Output the following data exactly.
[[ Task material open ]]
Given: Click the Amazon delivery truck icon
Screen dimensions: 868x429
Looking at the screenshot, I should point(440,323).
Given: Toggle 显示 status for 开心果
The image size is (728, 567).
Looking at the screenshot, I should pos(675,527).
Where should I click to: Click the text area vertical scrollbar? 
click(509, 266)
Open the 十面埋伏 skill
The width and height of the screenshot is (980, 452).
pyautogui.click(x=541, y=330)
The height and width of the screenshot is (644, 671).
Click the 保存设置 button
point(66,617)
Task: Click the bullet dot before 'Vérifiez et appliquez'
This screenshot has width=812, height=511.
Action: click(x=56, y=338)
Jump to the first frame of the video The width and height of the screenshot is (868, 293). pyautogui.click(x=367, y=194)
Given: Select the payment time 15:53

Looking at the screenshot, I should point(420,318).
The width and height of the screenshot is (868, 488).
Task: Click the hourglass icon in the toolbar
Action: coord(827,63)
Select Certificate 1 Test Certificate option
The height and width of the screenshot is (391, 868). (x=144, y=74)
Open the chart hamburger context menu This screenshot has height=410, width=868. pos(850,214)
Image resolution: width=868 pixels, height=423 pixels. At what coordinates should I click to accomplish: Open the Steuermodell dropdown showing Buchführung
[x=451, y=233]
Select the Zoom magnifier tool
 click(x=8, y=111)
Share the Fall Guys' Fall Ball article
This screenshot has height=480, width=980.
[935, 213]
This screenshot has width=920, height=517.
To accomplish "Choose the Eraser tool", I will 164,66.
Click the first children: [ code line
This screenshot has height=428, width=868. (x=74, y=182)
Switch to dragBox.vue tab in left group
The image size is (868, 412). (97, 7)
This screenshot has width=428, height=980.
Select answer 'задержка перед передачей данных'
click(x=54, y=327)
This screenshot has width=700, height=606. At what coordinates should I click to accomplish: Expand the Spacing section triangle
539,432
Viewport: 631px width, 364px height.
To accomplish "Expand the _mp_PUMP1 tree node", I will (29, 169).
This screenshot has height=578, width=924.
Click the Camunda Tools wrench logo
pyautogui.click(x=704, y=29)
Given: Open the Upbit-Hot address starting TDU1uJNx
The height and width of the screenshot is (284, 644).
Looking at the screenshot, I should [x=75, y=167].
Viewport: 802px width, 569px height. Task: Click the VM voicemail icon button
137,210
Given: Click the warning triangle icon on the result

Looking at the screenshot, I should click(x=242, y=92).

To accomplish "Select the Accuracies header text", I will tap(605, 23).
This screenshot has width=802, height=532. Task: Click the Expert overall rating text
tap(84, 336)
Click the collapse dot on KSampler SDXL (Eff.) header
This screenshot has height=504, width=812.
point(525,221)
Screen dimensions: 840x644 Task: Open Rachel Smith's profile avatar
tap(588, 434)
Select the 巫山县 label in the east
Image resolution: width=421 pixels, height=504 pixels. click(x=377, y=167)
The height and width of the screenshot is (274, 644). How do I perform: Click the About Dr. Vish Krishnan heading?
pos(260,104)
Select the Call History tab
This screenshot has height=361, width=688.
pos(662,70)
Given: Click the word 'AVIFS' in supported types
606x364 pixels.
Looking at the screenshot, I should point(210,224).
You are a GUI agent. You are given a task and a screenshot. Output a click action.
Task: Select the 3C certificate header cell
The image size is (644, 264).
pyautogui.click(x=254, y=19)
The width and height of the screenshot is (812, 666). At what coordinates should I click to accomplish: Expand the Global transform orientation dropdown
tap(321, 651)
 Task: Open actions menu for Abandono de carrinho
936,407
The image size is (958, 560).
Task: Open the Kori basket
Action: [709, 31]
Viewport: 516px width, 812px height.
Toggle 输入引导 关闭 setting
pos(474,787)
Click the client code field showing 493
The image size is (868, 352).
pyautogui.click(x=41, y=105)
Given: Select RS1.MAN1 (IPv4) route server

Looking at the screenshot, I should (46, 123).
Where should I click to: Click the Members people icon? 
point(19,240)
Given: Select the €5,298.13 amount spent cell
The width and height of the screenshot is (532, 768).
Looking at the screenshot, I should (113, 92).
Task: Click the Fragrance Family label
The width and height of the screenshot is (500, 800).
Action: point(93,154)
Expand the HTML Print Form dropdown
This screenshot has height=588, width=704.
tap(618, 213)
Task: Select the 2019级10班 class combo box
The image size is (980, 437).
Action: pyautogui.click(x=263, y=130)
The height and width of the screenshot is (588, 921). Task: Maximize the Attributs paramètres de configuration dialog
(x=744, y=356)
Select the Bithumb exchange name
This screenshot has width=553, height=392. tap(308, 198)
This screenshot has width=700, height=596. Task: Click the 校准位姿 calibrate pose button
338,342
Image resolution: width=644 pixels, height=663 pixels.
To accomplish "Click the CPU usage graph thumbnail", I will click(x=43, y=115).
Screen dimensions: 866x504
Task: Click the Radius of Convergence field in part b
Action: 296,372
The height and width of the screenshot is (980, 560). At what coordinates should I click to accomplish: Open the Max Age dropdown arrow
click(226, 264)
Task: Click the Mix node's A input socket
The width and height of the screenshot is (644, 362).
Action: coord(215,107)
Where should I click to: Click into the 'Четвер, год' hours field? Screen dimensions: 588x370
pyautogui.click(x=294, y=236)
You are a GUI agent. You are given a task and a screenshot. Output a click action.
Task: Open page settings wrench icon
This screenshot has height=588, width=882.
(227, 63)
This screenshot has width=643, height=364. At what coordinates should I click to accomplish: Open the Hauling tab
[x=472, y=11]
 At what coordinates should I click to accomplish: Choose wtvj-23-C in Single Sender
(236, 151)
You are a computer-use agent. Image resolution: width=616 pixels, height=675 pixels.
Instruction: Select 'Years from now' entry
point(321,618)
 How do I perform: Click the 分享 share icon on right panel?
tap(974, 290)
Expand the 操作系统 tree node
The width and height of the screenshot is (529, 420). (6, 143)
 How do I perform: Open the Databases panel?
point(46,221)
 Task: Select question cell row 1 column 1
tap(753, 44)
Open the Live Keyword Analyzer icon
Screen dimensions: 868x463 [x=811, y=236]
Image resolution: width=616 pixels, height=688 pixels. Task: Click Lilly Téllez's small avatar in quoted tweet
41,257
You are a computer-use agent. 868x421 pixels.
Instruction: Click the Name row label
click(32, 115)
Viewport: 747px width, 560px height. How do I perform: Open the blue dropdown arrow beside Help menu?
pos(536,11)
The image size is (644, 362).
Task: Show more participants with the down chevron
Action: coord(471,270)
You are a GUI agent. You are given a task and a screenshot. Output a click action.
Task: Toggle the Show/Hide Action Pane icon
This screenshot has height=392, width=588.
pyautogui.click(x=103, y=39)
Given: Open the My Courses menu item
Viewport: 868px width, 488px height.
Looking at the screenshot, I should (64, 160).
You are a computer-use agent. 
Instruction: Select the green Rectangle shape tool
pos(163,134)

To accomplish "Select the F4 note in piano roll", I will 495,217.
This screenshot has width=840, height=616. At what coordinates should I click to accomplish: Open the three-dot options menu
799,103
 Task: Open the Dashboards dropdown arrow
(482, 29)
[[ Task material closed ]]
## Exercise answer
Given: Click the Amazon delivery truck icon
Screen dimensions: 868x429
Looking at the screenshot, I should point(440,323).
Given: Toggle 显示 status for 开心果
The image size is (728, 567).
Looking at the screenshot, I should pos(675,527).
Where should I click to: Click the text area vertical scrollbar? 
click(509, 266)
Open the 十面埋伏 skill
The width and height of the screenshot is (980, 452).
pyautogui.click(x=541, y=330)
The height and width of the screenshot is (644, 671).
Click the 保存设置 button
point(66,617)
Task: Click the bullet dot before 'Vérifiez et appliquez'
This screenshot has width=812, height=511.
Action: click(x=56, y=338)
Jump to the first frame of the video The width and height of the screenshot is (868, 293). pyautogui.click(x=367, y=194)
Given: Select the payment time 15:53

Looking at the screenshot, I should point(420,318).
The width and height of the screenshot is (868, 488).
Task: Click the hourglass icon in the toolbar
Action: coord(827,63)
Select Certificate 1 Test Certificate option
The height and width of the screenshot is (391, 868). (x=144, y=74)
Open the chart hamburger context menu This screenshot has height=410, width=868. pos(850,214)
Image resolution: width=868 pixels, height=423 pixels. At what coordinates should I click to accomplish: Open the Steuermodell dropdown showing Buchführung
[x=451, y=233]
Select the Zoom magnifier tool
 click(x=8, y=111)
Share the Fall Guys' Fall Ball article
This screenshot has height=480, width=980.
[935, 213]
This screenshot has width=920, height=517.
To accomplish "Choose the Eraser tool", I will 164,66.
Click the first children: [ code line
This screenshot has height=428, width=868. (x=74, y=182)
Switch to dragBox.vue tab in left group
The image size is (868, 412). (97, 7)
This screenshot has width=428, height=980.
Select answer 'задержка перед передачей данных'
click(x=54, y=327)
This screenshot has width=700, height=606. At what coordinates should I click to accomplish: Expand the Spacing section triangle
539,432
Viewport: 631px width, 364px height.
To accomplish "Expand the _mp_PUMP1 tree node", I will (29, 169).
This screenshot has height=578, width=924.
Click the Camunda Tools wrench logo
pyautogui.click(x=704, y=29)
Given: Open the Upbit-Hot address starting TDU1uJNx
The height and width of the screenshot is (284, 644).
Looking at the screenshot, I should [x=75, y=167].
Viewport: 802px width, 569px height. Task: Click the VM voicemail icon button
137,210
Given: Click the warning triangle icon on the result

Looking at the screenshot, I should click(x=242, y=92).

To accomplish "Select the Accuracies header text", I will tap(605, 23).
This screenshot has width=802, height=532. Task: Click the Expert overall rating text
tap(84, 336)
Click the collapse dot on KSampler SDXL (Eff.) header
This screenshot has height=504, width=812.
point(525,221)
Screen dimensions: 840x644 Task: Open Rachel Smith's profile avatar
tap(588, 434)
Select the 巫山县 label in the east
Image resolution: width=421 pixels, height=504 pixels. click(x=377, y=167)
The height and width of the screenshot is (274, 644). How do I perform: Click the About Dr. Vish Krishnan heading?
pos(260,104)
Select the Call History tab
This screenshot has height=361, width=688.
pos(662,70)
Given: Click the word 'AVIFS' in supported types
606x364 pixels.
Looking at the screenshot, I should point(210,224).
You are a GUI agent. You are given a task and a screenshot. Output a click action.
Task: Select the 3C certificate header cell
The image size is (644, 264).
pyautogui.click(x=254, y=19)
The width and height of the screenshot is (812, 666). At what coordinates should I click to accomplish: Expand the Global transform orientation dropdown
tap(321, 651)
 Task: Open actions menu for Abandono de carrinho
936,407
The image size is (958, 560).
Task: Open the Kori basket
Action: [709, 31]
Viewport: 516px width, 812px height.
Toggle 输入引导 关闭 setting
pos(474,787)
Click the client code field showing 493
The image size is (868, 352).
pyautogui.click(x=41, y=105)
Given: Select RS1.MAN1 (IPv4) route server

Looking at the screenshot, I should (46, 123).
Where should I click to: Click the Members people icon? 
point(19,240)
Given: Select the €5,298.13 amount spent cell
The width and height of the screenshot is (532, 768).
Looking at the screenshot, I should (113, 92).
Task: Click the Fragrance Family label
The width and height of the screenshot is (500, 800).
Action: point(93,154)
Expand the HTML Print Form dropdown
This screenshot has height=588, width=704.
tap(618, 213)
Task: Select the 2019级10班 class combo box
The image size is (980, 437).
Action: pyautogui.click(x=263, y=130)
The height and width of the screenshot is (588, 921). Task: Maximize the Attributs paramètres de configuration dialog
(x=744, y=356)
Select the Bithumb exchange name
This screenshot has width=553, height=392. tap(308, 198)
This screenshot has width=700, height=596. Task: Click the 校准位姿 calibrate pose button
338,342
Image resolution: width=644 pixels, height=663 pixels.
To accomplish "Click the CPU usage graph thumbnail", I will click(x=43, y=115).
Screen dimensions: 866x504
Task: Click the Radius of Convergence field in part b
Action: 296,372
The height and width of the screenshot is (980, 560). At what coordinates should I click to accomplish: Open the Max Age dropdown arrow
click(226, 264)
Task: Click the Mix node's A input socket
The width and height of the screenshot is (644, 362).
Action: coord(215,107)
Where should I click to: Click into the 'Четвер, год' hours field? Screen dimensions: 588x370
pyautogui.click(x=294, y=236)
You are a GUI agent. You are given a task and a screenshot. Output a click action.
Task: Open page settings wrench icon
This screenshot has height=588, width=882.
(227, 63)
This screenshot has width=643, height=364. At what coordinates should I click to accomplish: Open the Hauling tab
[x=472, y=11]
 At what coordinates should I click to accomplish: Choose wtvj-23-C in Single Sender
(236, 151)
You are a computer-use agent. Image resolution: width=616 pixels, height=675 pixels.
Instruction: Select 'Years from now' entry
point(321,618)
 How do I perform: Click the 分享 share icon on right panel?
tap(974, 290)
Expand the 操作系统 tree node
The width and height of the screenshot is (529, 420). (6, 143)
 How do I perform: Open the Databases panel?
point(46,221)
 Task: Select question cell row 1 column 1
tap(753, 44)
Open the Live Keyword Analyzer icon
Screen dimensions: 868x463 [x=811, y=236]
Image resolution: width=616 pixels, height=688 pixels. Task: Click Lilly Téllez's small avatar in quoted tweet
41,257
You are a computer-use agent. 868x421 pixels.
Instruction: Click the Name row label
click(32, 115)
Viewport: 747px width, 560px height. How do I perform: Open the blue dropdown arrow beside Help menu?
pos(536,11)
The image size is (644, 362).
Task: Show more participants with the down chevron
Action: coord(471,270)
You are a GUI agent. You are given a task and a screenshot. Output a click action.
Task: Toggle the Show/Hide Action Pane icon
This screenshot has height=392, width=588.
pyautogui.click(x=103, y=39)
Given: Open the My Courses menu item
Viewport: 868px width, 488px height.
Looking at the screenshot, I should (64, 160).
You are a computer-use agent. 
Instruction: Select the green Rectangle shape tool
pos(163,134)

To accomplish "Select the F4 note in piano roll", I will 495,217.
This screenshot has width=840, height=616. At what coordinates should I click to accomplish: Open the three-dot options menu
799,103
 Task: Open the Dashboards dropdown arrow
(482, 29)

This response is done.